COVID-19 tests down, need to be scaled up, says government

The Health Ministry directs the States to take stock of medicine, ICU beds, medical equipment, oxygen cylinders and vaccination; it plans a nationwide mock drill on April 10 and 11

March 25, 2023 05:07 pm | Updated March 26, 2023 10:16 am IST - New Delhi

A health worker takes swab sample for a COVID-19 test at an Urban Primary Health Centre in Coimbatore. File

A health worker takes swab sample for a COVID-19 test at an Urban Primary Health Centre in Coimbatore. File | Photo Credit: The Hindu

The Health Ministry on Saturday warned that at a time when the country was registering a sustained increase in the trajectory of COVID-19 cases (since mid-February) in some States, COVID-19 testing had declined. Worryingly, the current testing levels are insufficient as compared to the standards prescribed by the World Health Organization (WHO) i.e 140 tests/ million.

In its advisory, the Ministry said that testing at the level of districts and blocks also varied, with some States heavily relying on the less sensitive rapid antigen tests.

“It is critical to maintain optimum testing for COVID-19 to identify any emerging hotspots and take pre-emptive steps to curb virus transmission,’’ said the advisory.

Also Read | Explained | Should India worry about rising COVID-19 cases? 

According to the Ministry as on date, most of the active COVID-19 cases in the country were largely being reported by a few States — Kerala (26.4%), Maharashtra (21.7%), Gujarat (13.9%), Karnataka (8.6%) and Tamil Nadu (6.3%).

The Ministry has directed the States to take stock of hospital preparedness including drugs, beds including lCU beds, medical equipment, medical oxygen, capacity building of human resources on existing guidelines, as well as vaccination coverage.

Also Read | After high coverage of primary COVID vaccination, precautionary dose uptake stands at 27%

Nationwide mock drill

Meanwhile, a nationwide mock drill is being planned on April 1O and 11, 2023, wherein health facilities (both public and private) from all districts are expected to participate.

Health Secretary Rajesh Bhushan in the advisory, said that while the rates of hospitalisation and death due to the disease remained low largely because of the significant coverage achieved in terms of COVID-19 vaccination rates by all States/ UTs, this gradual rise in cases needed reinvigorated public health actions to contain the surge.

States/ UTs have been asked to keep a close watch on the evolving etiologies (causes of diseases) of influenza-like illness (lLl) and severe acute respiratory illness (SARI) cases.
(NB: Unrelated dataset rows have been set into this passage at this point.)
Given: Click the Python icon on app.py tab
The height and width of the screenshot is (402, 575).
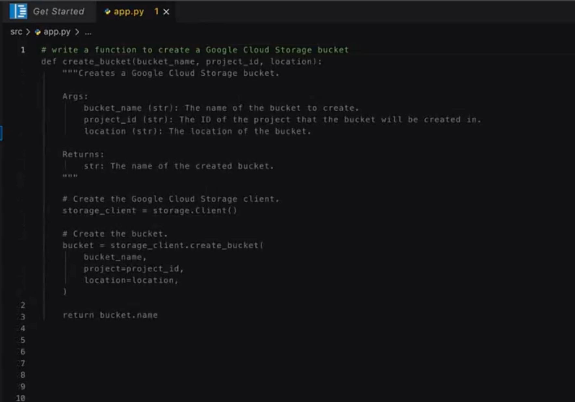Looking at the screenshot, I should tap(107, 12).
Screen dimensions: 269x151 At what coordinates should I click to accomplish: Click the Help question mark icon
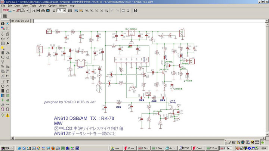coord(136,10)
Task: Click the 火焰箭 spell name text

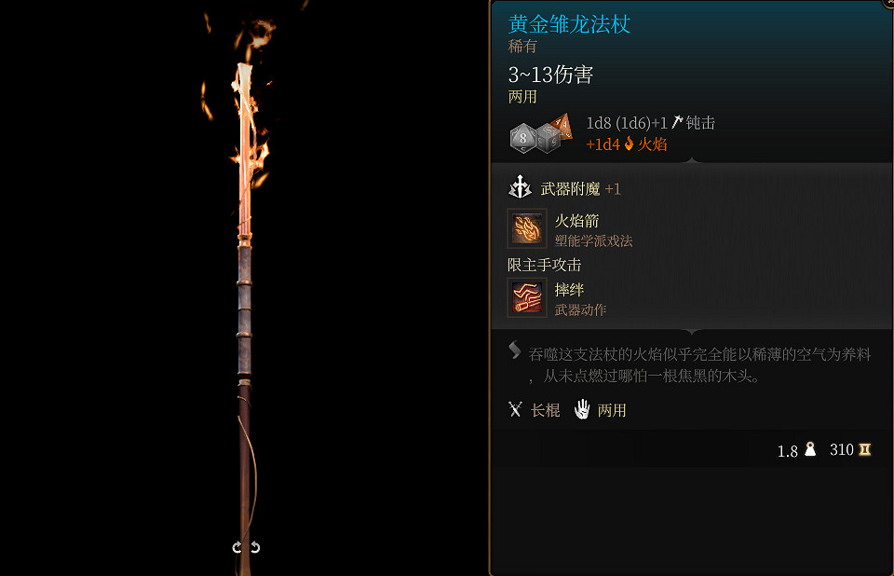Action: click(x=577, y=221)
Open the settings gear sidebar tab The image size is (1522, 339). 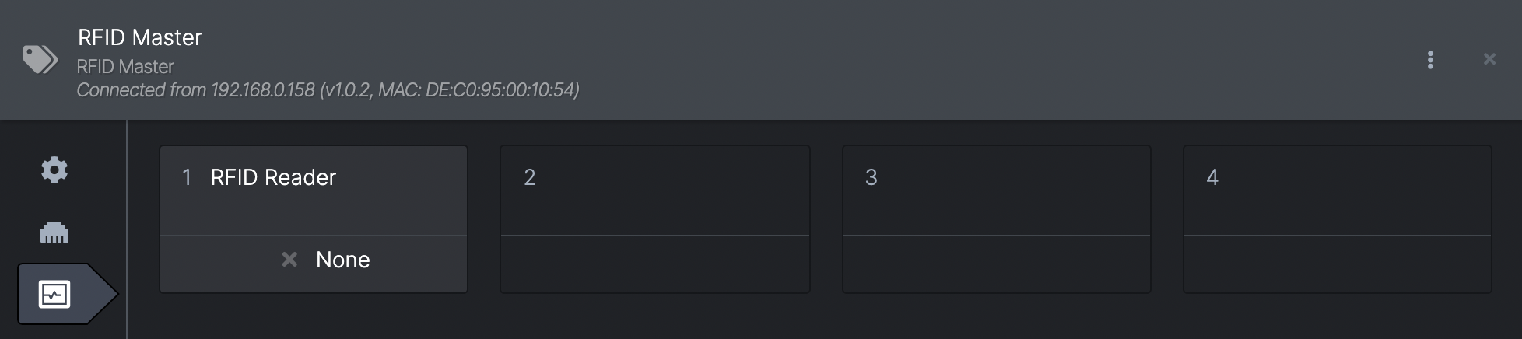(54, 170)
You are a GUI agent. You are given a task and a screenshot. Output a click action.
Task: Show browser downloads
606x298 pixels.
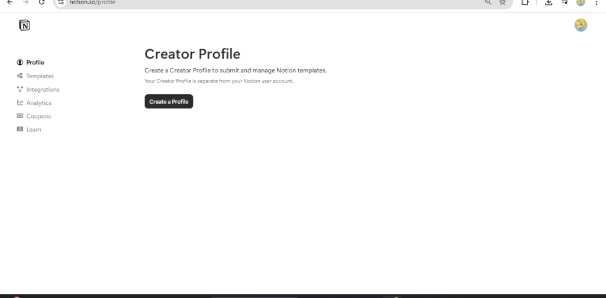549,2
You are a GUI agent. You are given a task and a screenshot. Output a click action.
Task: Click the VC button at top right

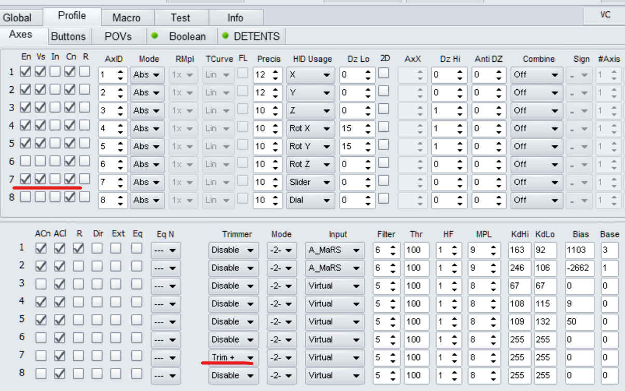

Giving an insight on the issue of seasonal circulation of pan-respiratory pathogens in the country, the Ministry said that lndia usually saw a seasonal rise in influenza cases from January to March and again from August to October.

Presently, the most prominent subtypes of influenza in circulation in the country seem to be influenza A (H1Nl) and influenza A (H3N2).

Clinical dilemna

It added that COVID-19 and influenza shared a number of similarities in terms of mode of transmission, high risk population, clinical signs and symptoms.

“While this may present a clinical dilemma for the attending doctors in terms of diagnosis, this also renders both these diseases easily preventable by following simple public health measures like avoiding overcrowded and poorly ventilated settings, using handkerchief/ tissue while sneezing or coughing, wearing a mask in crowded and closed settings, maintaining hand hygiene, avoiding spitting in public places etc.,’’ said the Ministry.